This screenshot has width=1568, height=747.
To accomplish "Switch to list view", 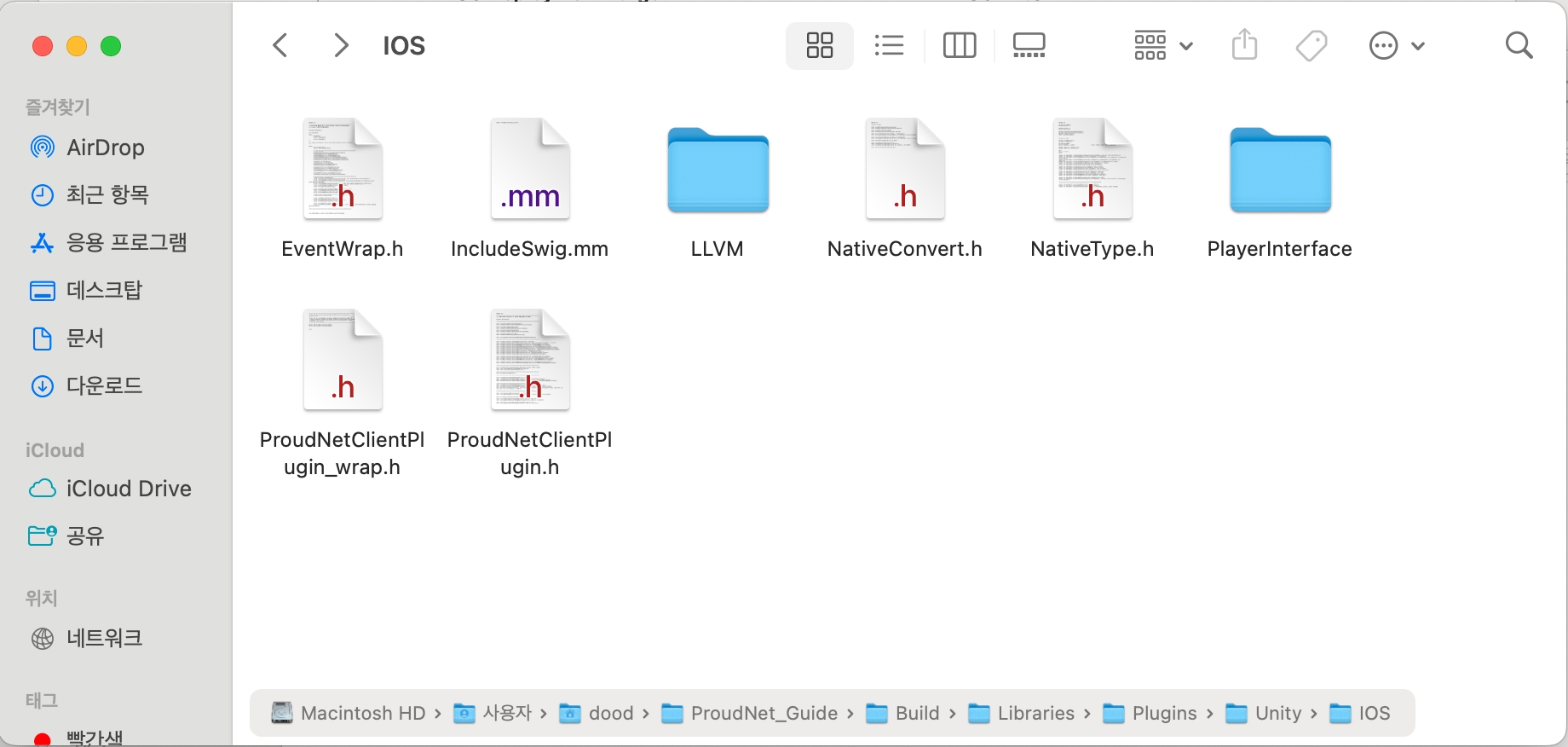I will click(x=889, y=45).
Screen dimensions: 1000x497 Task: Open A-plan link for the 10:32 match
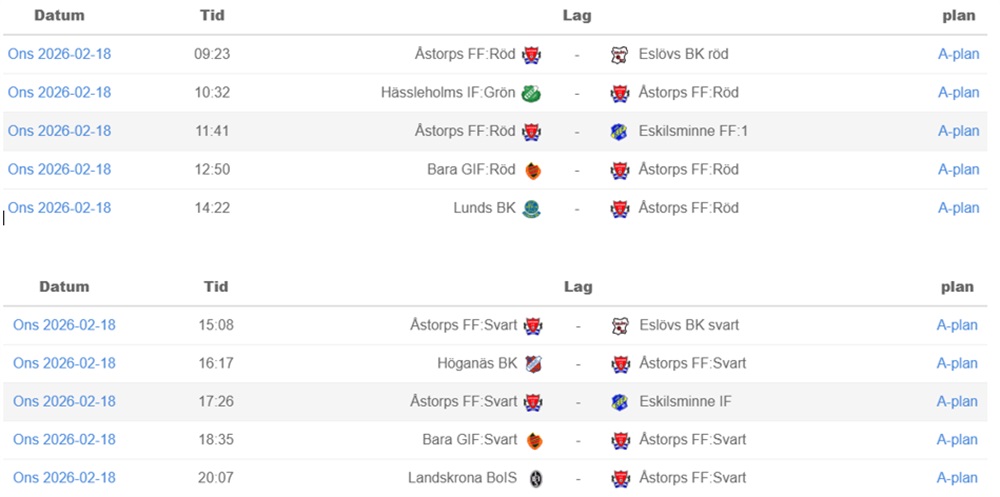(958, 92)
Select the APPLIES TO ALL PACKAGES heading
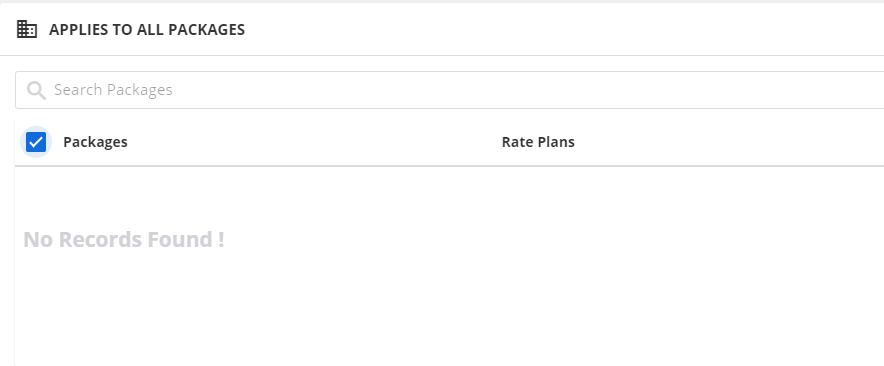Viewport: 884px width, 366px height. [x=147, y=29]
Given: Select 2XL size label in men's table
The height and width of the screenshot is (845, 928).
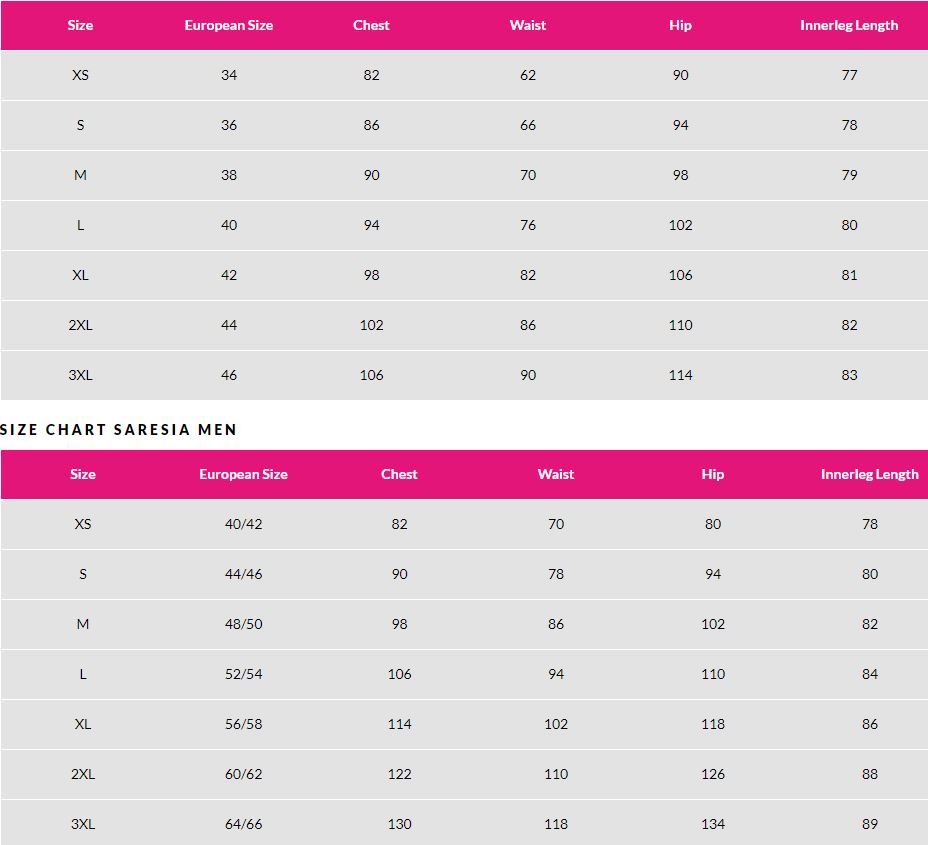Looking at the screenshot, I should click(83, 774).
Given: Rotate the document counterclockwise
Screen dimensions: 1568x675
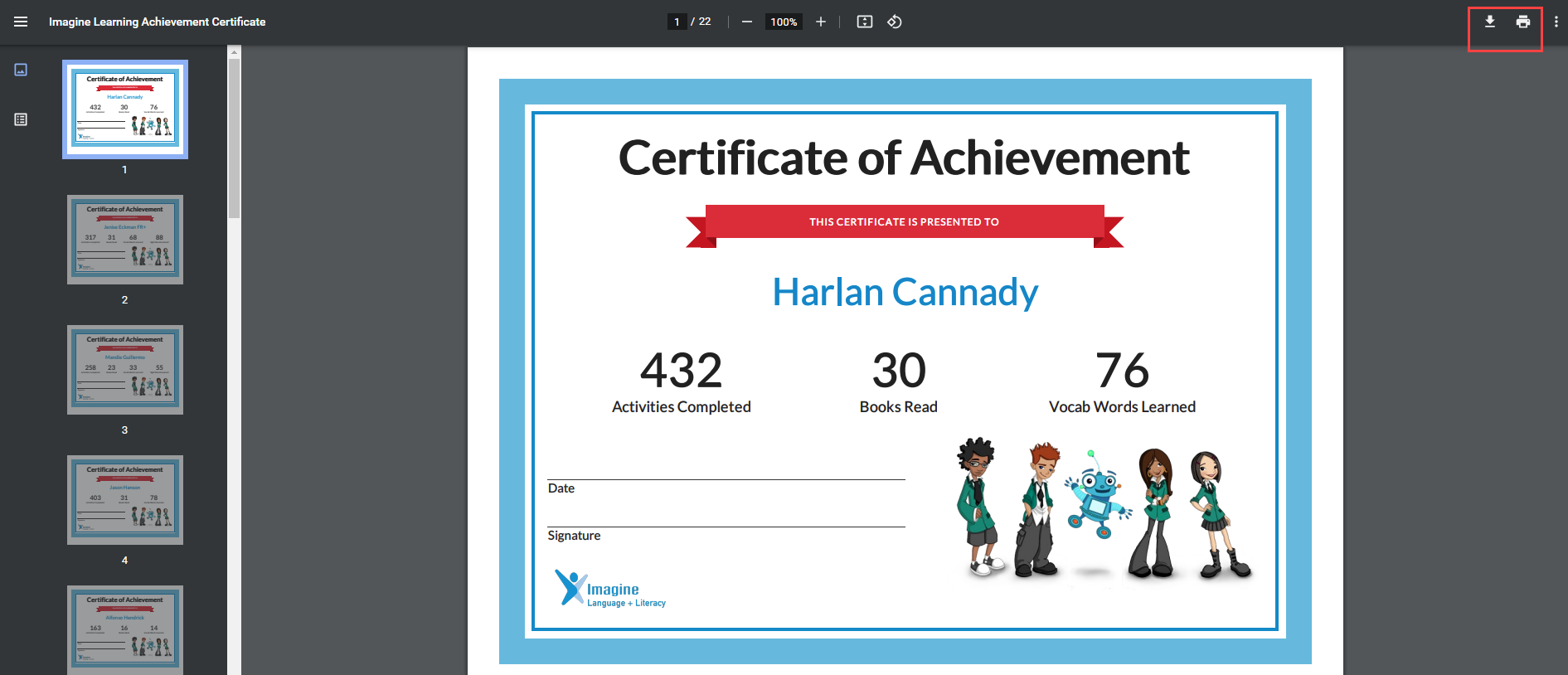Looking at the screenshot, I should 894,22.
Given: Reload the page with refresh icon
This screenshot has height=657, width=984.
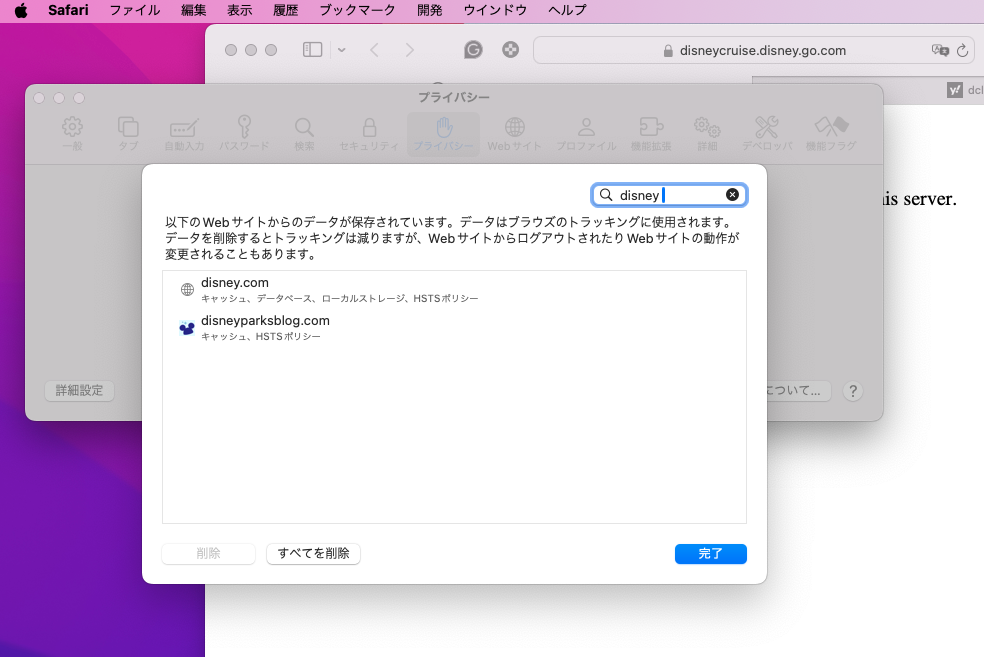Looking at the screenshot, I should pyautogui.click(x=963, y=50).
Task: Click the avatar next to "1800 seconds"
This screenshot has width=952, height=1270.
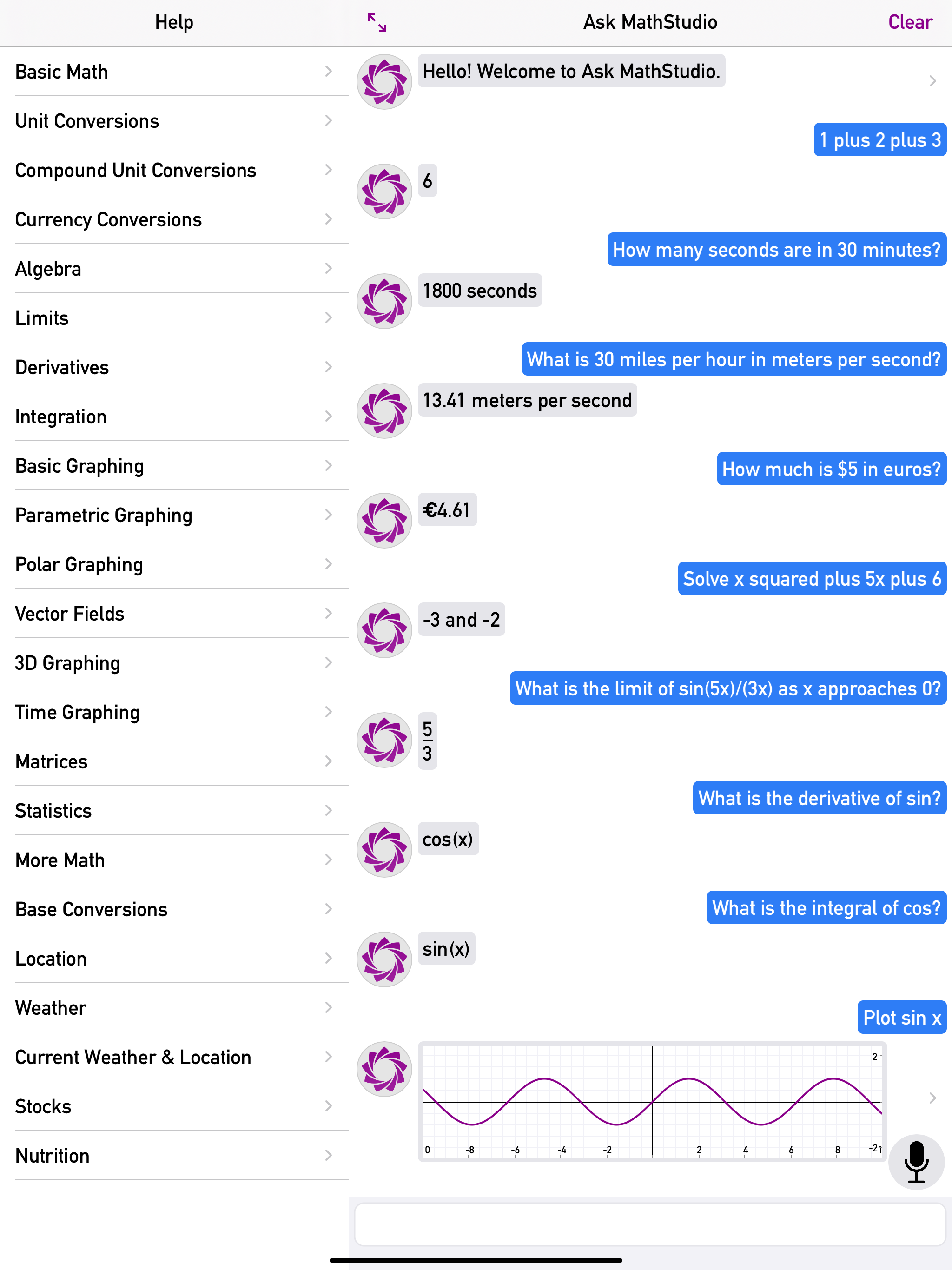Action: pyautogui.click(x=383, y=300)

----------------------------------------

**TASK ITEM:**
Return exactly the line containing "Given: Select 2XL size label in men's table" and every line after it, up to and including the final line of the entries above. Pictures stay out.

**EXPECTED ANSWER:**
Given: Select 2XL size label in men's table
The height and width of the screenshot is (845, 928).
Looking at the screenshot, I should click(83, 774).
Given: Rotate the document counterclockwise
Screen dimensions: 1568x675
Looking at the screenshot, I should 894,22.
Given: Reload the page with refresh icon
This screenshot has height=657, width=984.
Looking at the screenshot, I should pyautogui.click(x=963, y=50).
Task: Click the avatar next to "1800 seconds"
This screenshot has width=952, height=1270.
Action: pyautogui.click(x=383, y=300)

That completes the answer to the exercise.